The task: A word-for-word copy of the records is needed, with every picture left out.

── Provided data

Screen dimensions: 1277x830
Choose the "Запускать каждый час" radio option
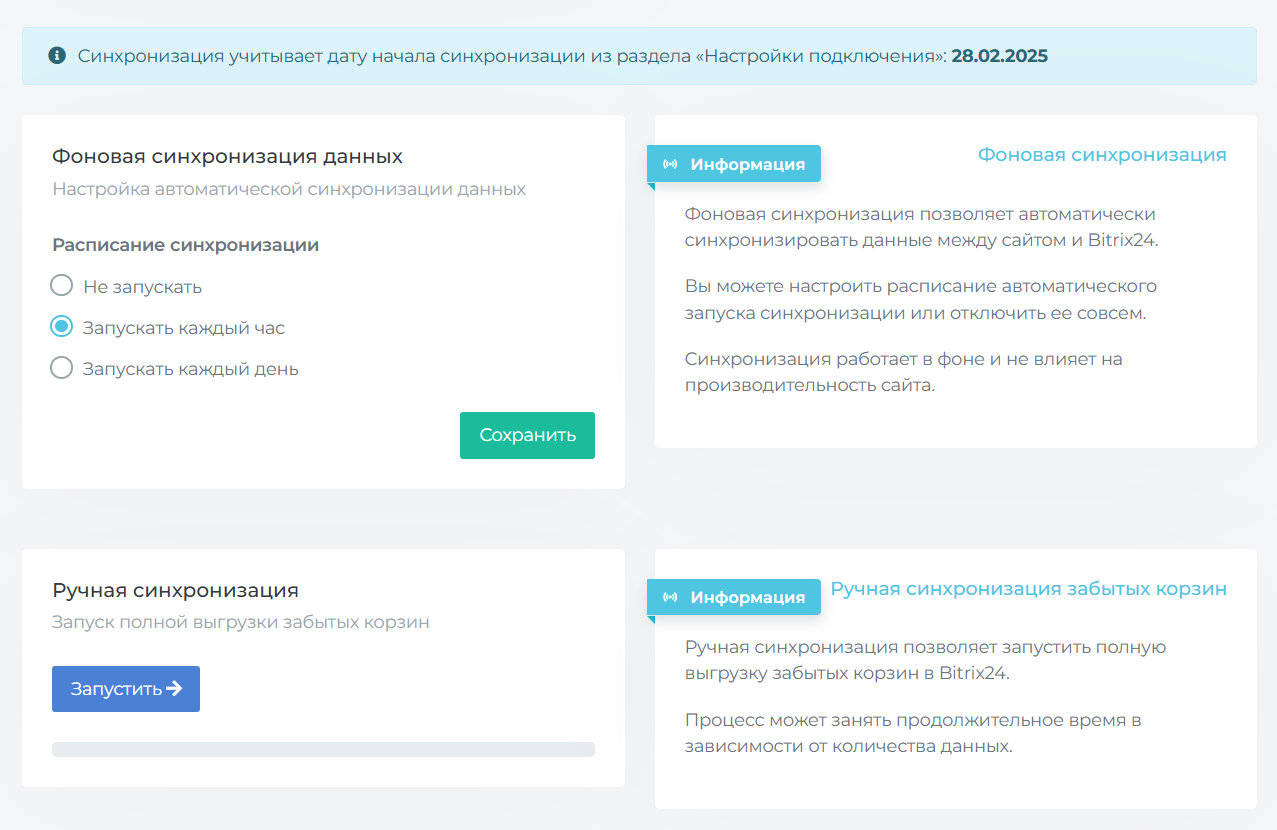62,327
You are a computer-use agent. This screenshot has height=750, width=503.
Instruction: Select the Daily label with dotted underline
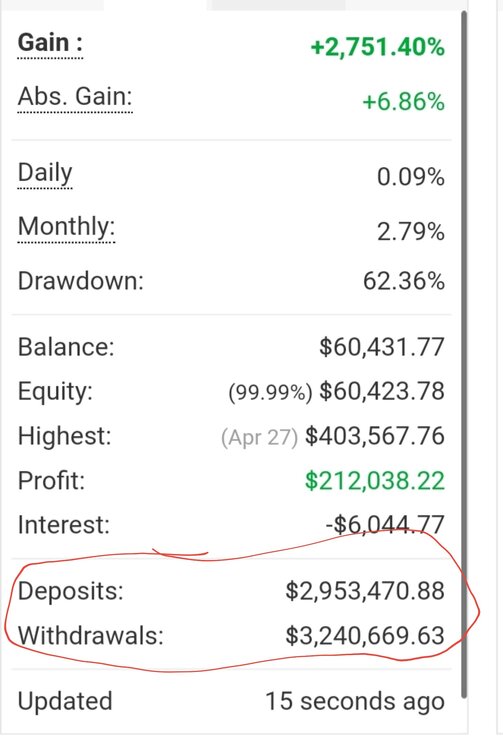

────

The completed task:
Screen dimensions: 1277x830
Choose the "Запускать каждый час" radio option
62,327
You are a computer-use agent. This screenshot has height=750, width=503.
Instruction: Select the Daily label with dotted underline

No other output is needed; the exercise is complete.